話題に上る印象的な広告を作成することで知られるアメリカの広告代理店The Martin AgencyのCEOを務め、世界一高額な広告枠「スーパーボウル」を担当し、記事作成時点では同社の会長兼リッチモンド大学の非常勤教授でもあるジョン・アダムズ氏が「広告を成功させるために重要なこと」を語っています。

What Makes an Ad Successful? | Arts & Culture | Smithsonian Magazine
https://www.smithsonianmag.com/arts-culture/what-makes-an-ad-successful-82067702/

アメリカで最も高価な広告枠の1つとして知られるのが、NFLの優勝決定戦・スーパーボウルのCMで、2021年に開催された第55回スーパーボウルは30秒の平均価格が550万ドル(約5億7750万円)、1秒あたりで換算すると約1925万円にもなるといわれています。

その高額さゆえに一流企業しかCMを流せないことで知られているスーパーボウルですが、2021年は新型コロナウイルス感染症(COVID-19)の影響で人々の生活様式が変化したこともあり、コカ・コーラを始めとする常連企業が広告撤退。
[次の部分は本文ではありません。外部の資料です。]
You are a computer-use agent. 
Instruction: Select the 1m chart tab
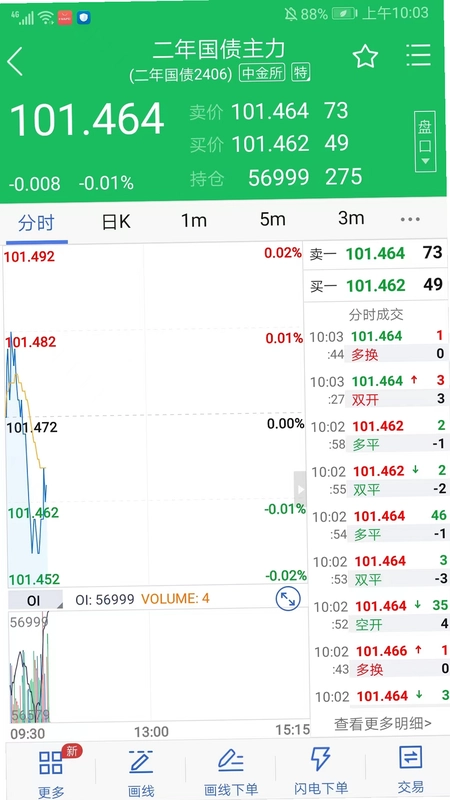point(194,220)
一方でフリマアプリの「メルカリ」が初めてCMを流したことが話題となりました。

また、多くの企業が30秒のCMを流す中で、オンライン掲示板のRedditは「価格が高くて30秒の広告枠まるまるは買えないので、マーケティング予算全てを5秒の放送につぎ込むことにしました」と無理やりいろいろな要素を詰め込んだ5秒CMを作成。インターネットでの配信でスーパーボウルを見ている人であれば、一時停止して内容をしげしげ確認できるという、現代ならではのCMです。
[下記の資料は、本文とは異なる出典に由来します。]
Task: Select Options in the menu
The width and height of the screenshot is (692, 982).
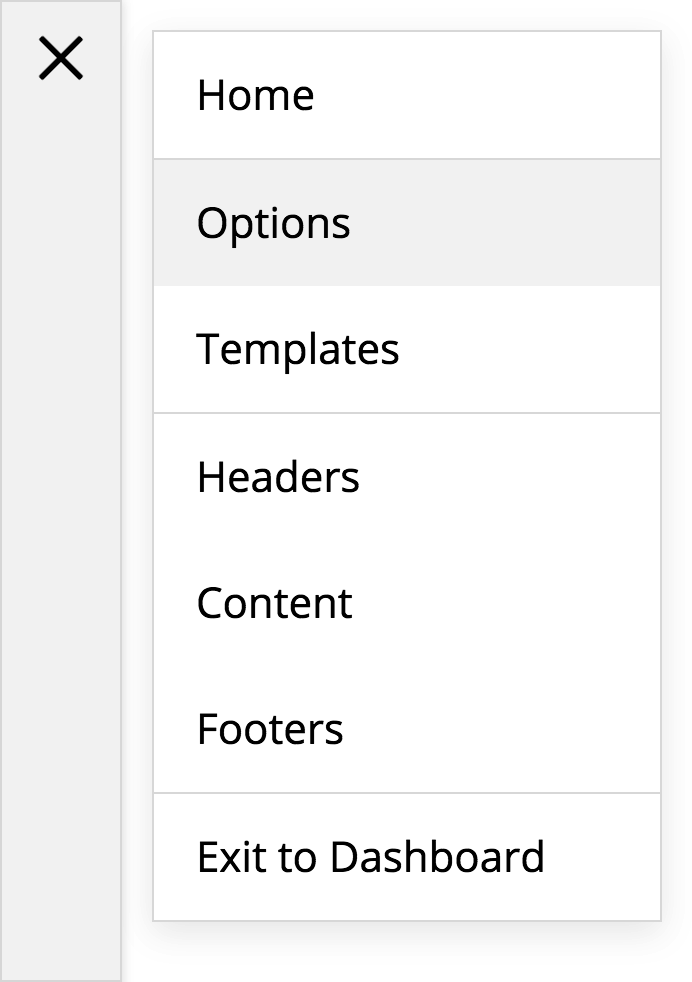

スーパーボウルのCMはその視聴者数の多さ、影響力の大きさゆえにブランドのイメージを作り直すことが可能です。スーパーボウルCMを長年担当してきたアダムズ氏は、これまで最もイメージチェンジに成功したCMの1つとして、Appleの「1984」を挙げています。AppleはこのCMで自社の企業精神を示し、「監視社会を破壊する革命者としてのApple」というイメージを作り出すことに成功しました。

Apple – 1984 – YouTube

スーパーボウルのCMは世界一高額であるものの、1000リーチあたりのコストを考えると、その価値はあるとアダムズ氏。ただ、もちろん企業やサービスとの相性や、広告の質も関係があり、スーパーボウルのCMで大きく躍進できる企業もあれば、失敗する企業もあるとのことです。
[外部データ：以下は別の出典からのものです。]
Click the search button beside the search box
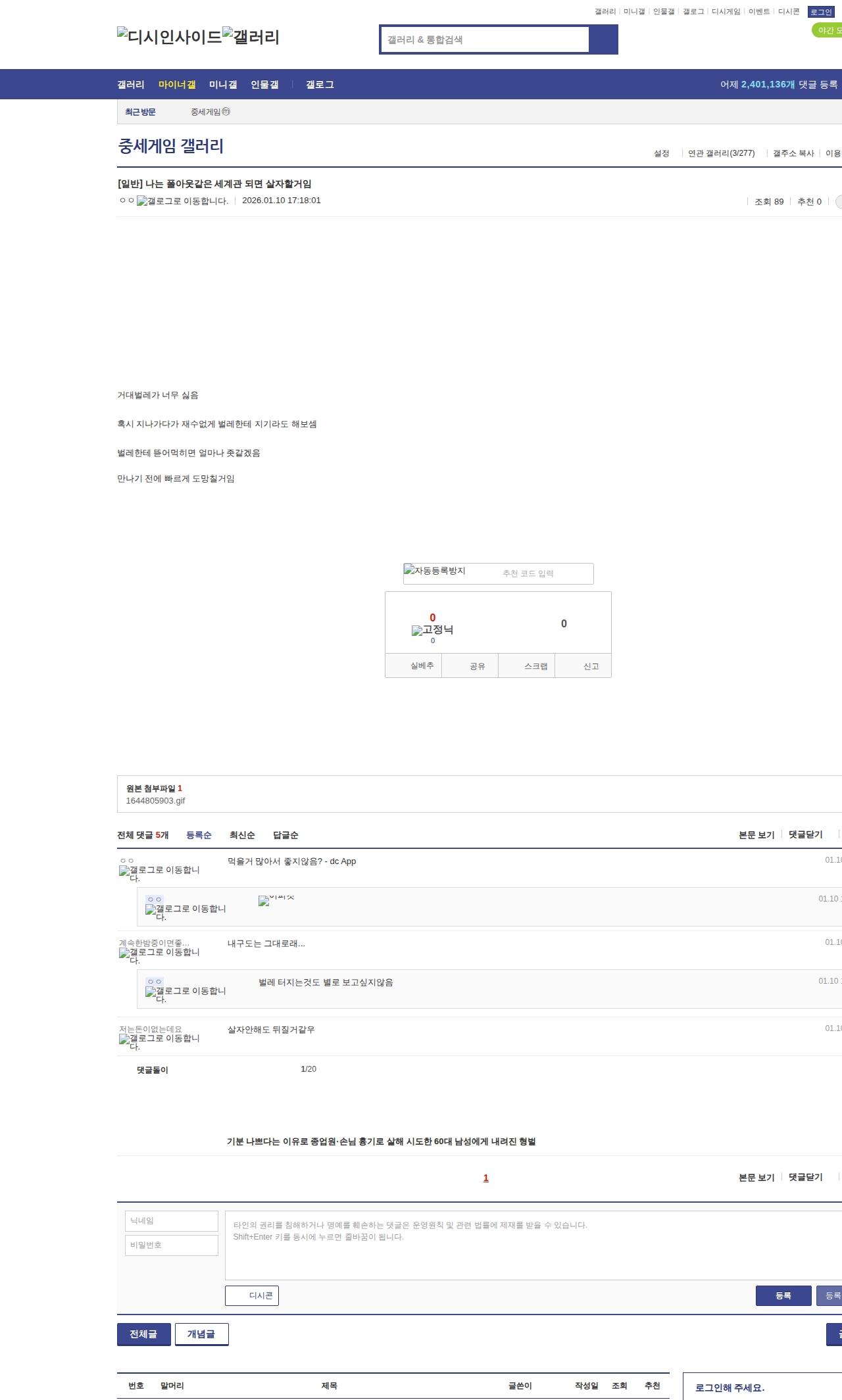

そしてアダムズ氏は成功する広告の重要な要素について、「ポジティブな注目を集められることがカギであり、プロダクトやサービスについて『明白に面白いアイデア』を伝えらる能力が必要です。私たちの仕事は消費者に製品やサービスを売ることですが、消費者のレンズを通して見ると、我々の仕事は違って見えるはずです。つまり、私たちの仕事は『意味のあること』である場合と『ただ消費者を迷惑がらせている』場合があるのです。私は、自分の仕事は消費者の生活をよりよくする選択肢を提供することだと考えています」と語りました。